## Task objective:
Reproduce the text lines of the records below verbatim, leaving out the pictures.

## Data to use:

'''

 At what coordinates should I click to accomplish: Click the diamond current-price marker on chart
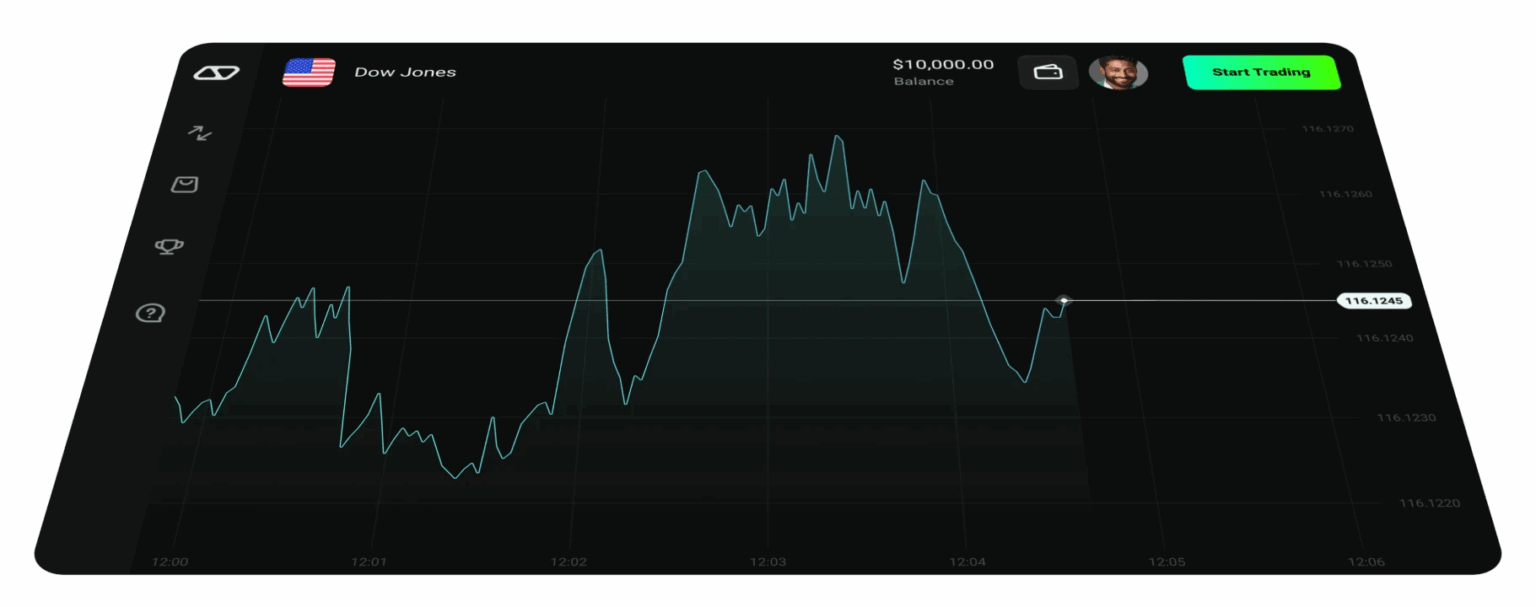pos(1064,300)
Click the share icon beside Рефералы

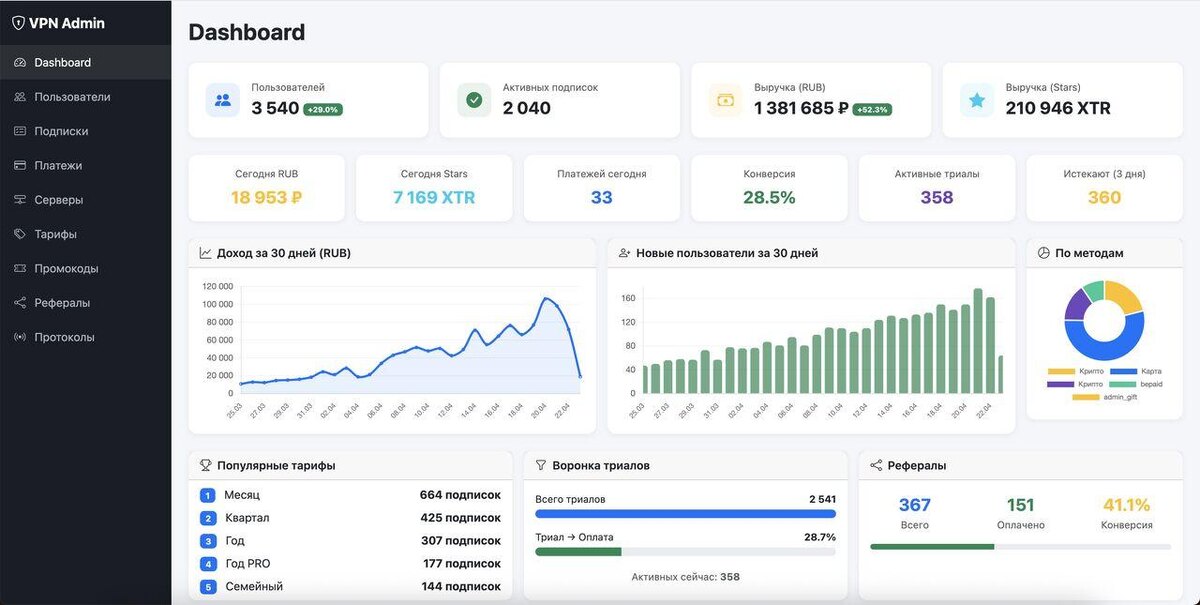click(20, 303)
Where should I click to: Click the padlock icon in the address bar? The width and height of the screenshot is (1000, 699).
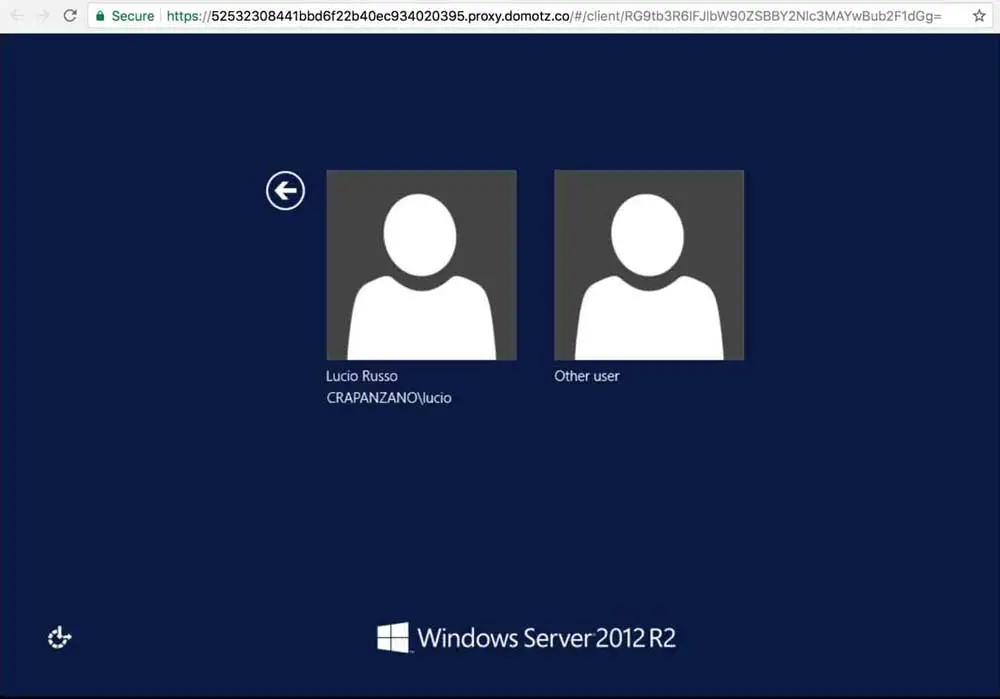click(x=99, y=16)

'''

## Response:
 At what coordinates should I click to accomplish: Click the diamond current-price marker on chart
pos(1064,300)
Click the share icon beside Рефералы

click(20, 303)
Where should I click to: Click the padlock icon in the address bar? The width and height of the screenshot is (1000, 699).
click(x=99, y=16)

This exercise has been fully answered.